I once saw a dead hedgehog under an electric fence, thought little of the matter until I saw the second one. It was a fair guess on my part that when the animal got a nasty shock from the fence, instead of relaxing and walking safely away from the danger, he did what hedgehogs do, rolled into a big ball (making himself much larger) and got another shock, then another and another until it killed him. I name this ‘the hedgehog syndrome’; it is a phenomenon that is happening to people in New Zealand and perhaps all over the corporate World.
Why the ‘corporate’ World? Stay with me on this one.
The hedgehog syndrome is hitting office workers, under managers, labourers in fact anyone who has been unfortunate enough to experience stress through the mean minded, unfeeling and totally unreasonable attitude of a boss who is quite simply a CORPORATE BULLY.
If you wrote of all the cases of corporate bullying in New Zealand business circles, I have no doubt you would fill a volume the size of war and peace. It is a culture that at first I put down to our current economic climate but have since realised that most corporate bully’s have been trained to be just that.
The Bank Finance officer, dedicated to his job and appreciated by his established clientele, is attacked by a new Bank Manager; who actually has no idea of the officer’s excellent record. The result, a stressed worker who has gone from a willing employee to a hedgehog; whose fellow workers have no idea why there is such a change in their colleague. The stress is so debilitating his whole family suffers, his home life is affected to such a degree they all become stressed.
A policeman is put down in front of his colleagues, a local council employee is battling with human resources department who have run rough shod over them, ‘and if you don’t like it, you know what you can do.’ Or the favourite put- down, ‘there are plenty of people ready to take your job.’
Ten years ago I was fortunate enough to obtain a management position in a large Auckland company.

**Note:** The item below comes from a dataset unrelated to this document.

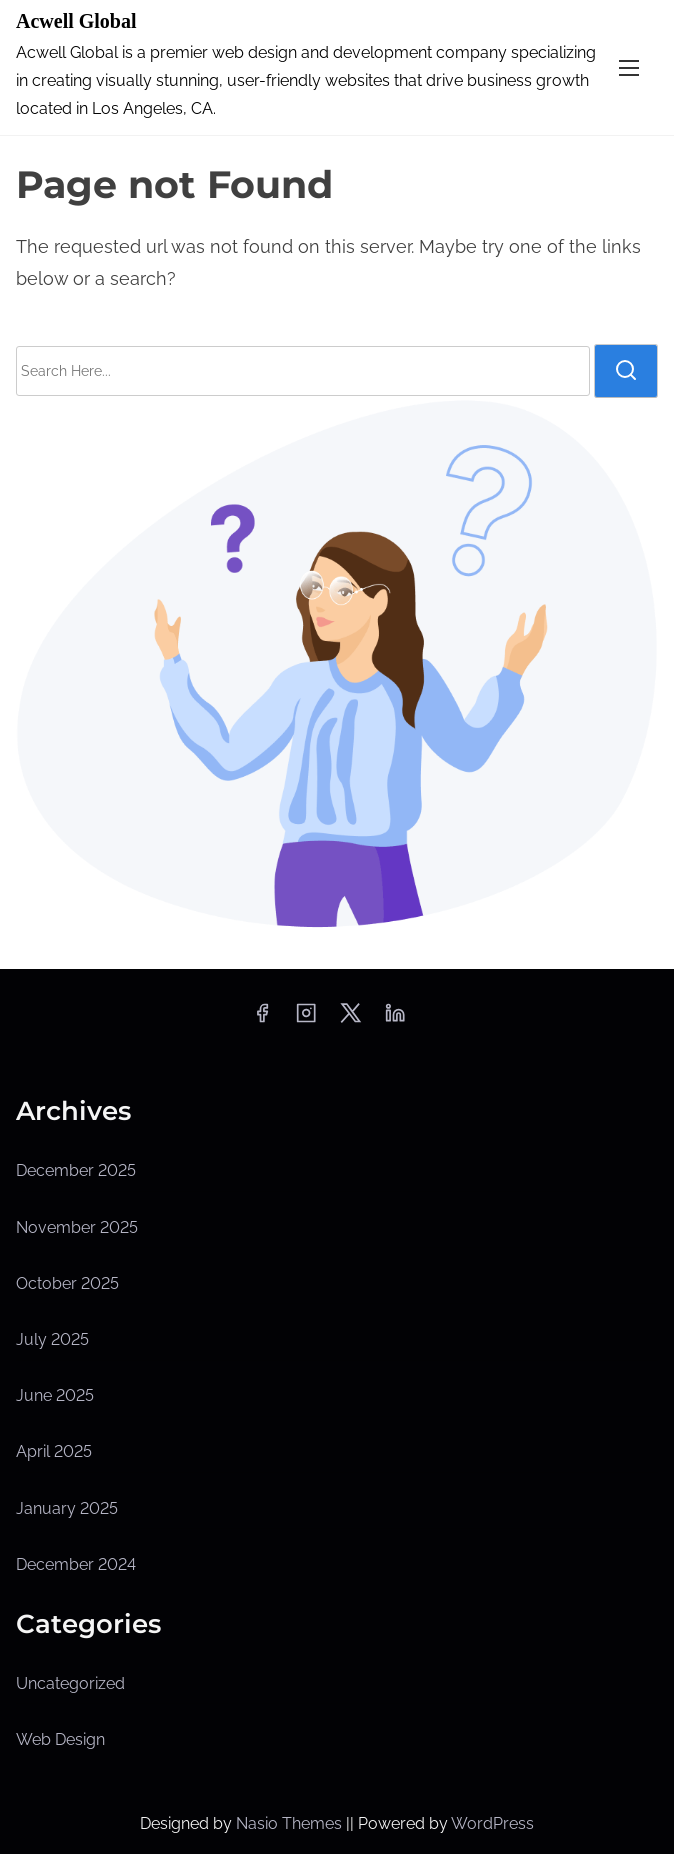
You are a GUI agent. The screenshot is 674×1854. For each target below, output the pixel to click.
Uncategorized (70, 1683)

I was to train and work with sixty agents; dream job, great salary, long hours.
The Company owner, my new boss insisted that I do not mix with these agents, he considered them to be beneath management. I understood the reason for his insistence but did not adhere to it; in fact a few of the ‘underlings’ became very good friends. What is so wrong about communicating with the people a rung or two below you on the corporate ladder? Have we not all been there?
The truth of it all is that corporate bullying is leading to a lot of good people getting shafted. I can hear some saying, ‘tough it out, get real, the boss is tough and that is why he is the employer and you are the employee’. Actually I have owned my own business employed a number of people and know that fairness and integrity was the mainstay of our good worker/ boss relationship. Which brings me back to our prickly friend under the electric fence; you have trouble toughing things out when you are caught up in the ‘hedgehog syndrome’.
It may be that the managers and corporate bosses of today have been watching too much Gordon Ramsey. They think that the best way to handle underlings, most of whom have had far more experience than they, is to bully, cajole or ball out in front of other workers or simply write them a letter that has the effect of stripping every vestige of dignity from their battered lives and stresses them to the point of handing in their notice or seeking an advocate to fight on their behalf.
You have now been introduced to New Zealand’s corporate bullying culture. It is turning employees against their bosses, destroying marriages and upsetting kids. Furthermore, it is affecting the profitability of businesses and the smooth running of essential services.